06 June 2003
Owen Tudor, then the director of the Occupational Health and Safety Unit at the UK Trade Union Congress was in Australia in May 2003. Owen spoke at a number of OHS related forums, including the ceremony at VTHC for International Workers Memorial Day, at the ACTU and at WorkSafe Victoria. SafetyNet asked Owen a few questions on OHS generally, and the role of reps and unions in particular.What do you think the place of unions is in OHS?
This question often gets asked. For some of us, the answer is blindingly obvious. As one employer once said to me, "If a worker comes in with an OHS issue and says 'we' then that's evidence that they are in a union."
Unions develop and encourage consultation, meetings and so on in workplaces and create a collective. Union OHS reps know it's not about being a health and safety expert, but about representing all workers. It's important to know too, that as unionists, we want to find solutions - it's not just about 'yelping with outrage'.
Trade unions provide OHS reps with:
- independence (in comparison with reps who are not union members);
- training - not only in OHS, but also in representation skills, and more; and
- external benchmarks - that is the transfer of information from one workplace to another. Employers don't often share information: they are in competition with each other.
The other thing we do is defend worker reps when management tries to sack them - an unfortunate occurrence in some workplaces.
What about the Government OHS organisations?
Well, the Government OHS Authority is FOR workers - for example, inspectors do things FOR working people. Whereas unions are organisations OF working people.
All Government OHS organisations must develop a range of strategies in order to provide different answers and have different approaches to different types of employers.
In our view, there are the four categories of employers:
The Criminals - hopefully a very small minority;
The Clueless - those too busy, don't know what to do, and so on;
The Compliant - but "tick the box" types; and
The Committed - which is what unions want all employers to be.
How important is consultation?
I believe that theoretically it is possible to improve OHS by working out what is safe and then imposing this on everyone. But really, it doesn't work without consultation.
For example, in the UK we have a very poor record of fatalities in the non-unionised construction sector. Research undertaken by academics in Ireland in 2002 looked at construction sites with good and bad safety records, and assessed the impact on that record of a whole range of factors. The authors concluded: 'the variable with the strongest relationship with safety compliance is the presence or absence of a safety representative.'
It isn't just that safety reps are the best way to improve safety. The research actually found that virtually nothing else had much effect. Safety reps are the best and the only way to really revitalise construction safety, for example. The evidence is clear and unequivocal - wherever you look, safety reps have a positive impact on health and safety.
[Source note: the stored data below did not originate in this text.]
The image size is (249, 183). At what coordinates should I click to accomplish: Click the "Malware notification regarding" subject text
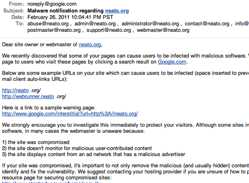click(x=66, y=11)
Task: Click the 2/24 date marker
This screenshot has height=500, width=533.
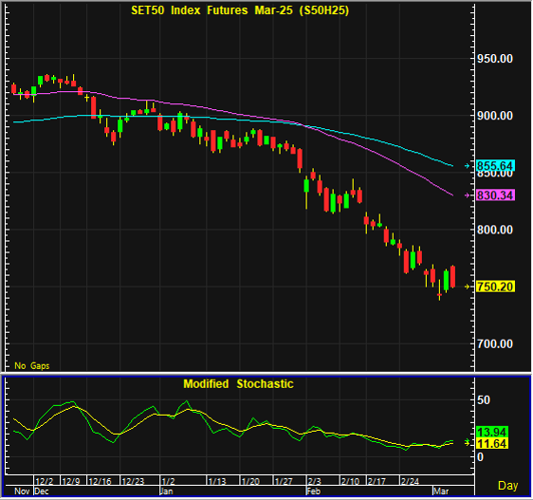Action: point(410,482)
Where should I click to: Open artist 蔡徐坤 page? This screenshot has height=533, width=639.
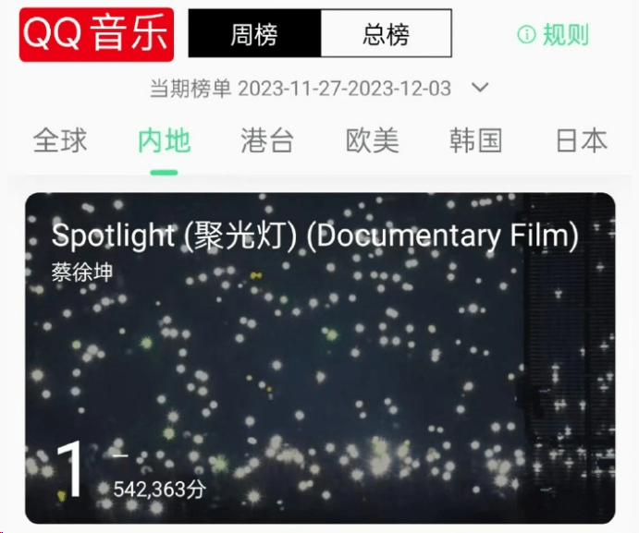82,272
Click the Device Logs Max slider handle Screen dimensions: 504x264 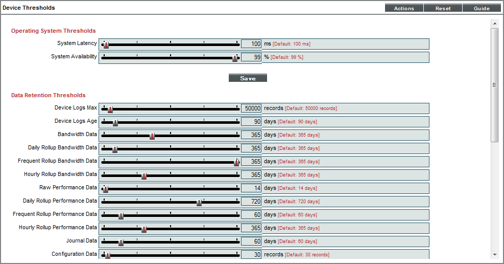110,109
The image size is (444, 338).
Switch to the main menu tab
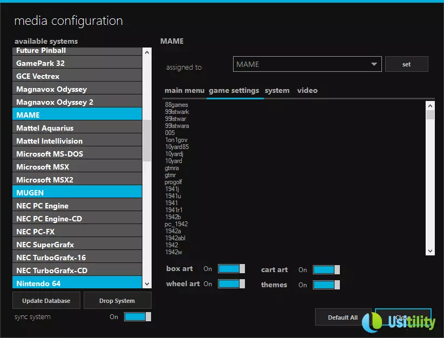tap(185, 91)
Consultation is a means of:
- identifying problems; and
- working out what to do about them.
Consultation imputes the possibility of change.
The UK Health and Safety Commission (HSC) recently completed a year long experiment into the effectiveness of roving safety reps (Worker Safety Advisers) in a range of industries. The results confirm the importance of consultation.
What are "roving safety reps"?
Well, for us unions in the UK, we have found them to be a solution to a problem. Very often, small firms that have lower levels of union organisation and higher levels of injury have no consultative mechanisms. Once a firm is "too small", it is hard to find any internal structures. While many large firms would "do" OHS themselves, even without legislation in some cases, this is not the case with smaller firms, which need external structures like laws, the inspectorate, and UNIONS.
The trade union movement in the UK therefore wanted to the government to introduce roving safety reps like they have in Sweden. After a compromise with the employers, a tripartite pilot was launched.
Four sectors were chosen for the pilot; the TUC appointed 9 "Worker Safety Advisors", experienced reps trained by trade unions. 108 workplaces were visited, each of them 3 times over about a nine month period. The first visit was one of familiarisation, the second to look at any issues arising out of the first, and the final visit was to assess the "wash up".
The role of these advisors was to provide advice to foster the relationship between employers and employees to set up systems for consultation. They did not represent workers in OHS in individual workplaces - this is not possible if they visit workplaces once per year or even 3 times per year. In some workplaces, they did provide some specific advice, but for consultation to be really effective, you need someone in the workplace to provide proper representation.
The evaluation of the pilot showed that every employer who got involved in the pilot thought it was great. 75% of these employers could point to major changes in the OHS system at their workplaces. 90% reported an increased worker involvement in OHS issues. The pilot was such a success that the HSE will be rolling out the pilot to 100 reps in the first instance and providing £2.3 million.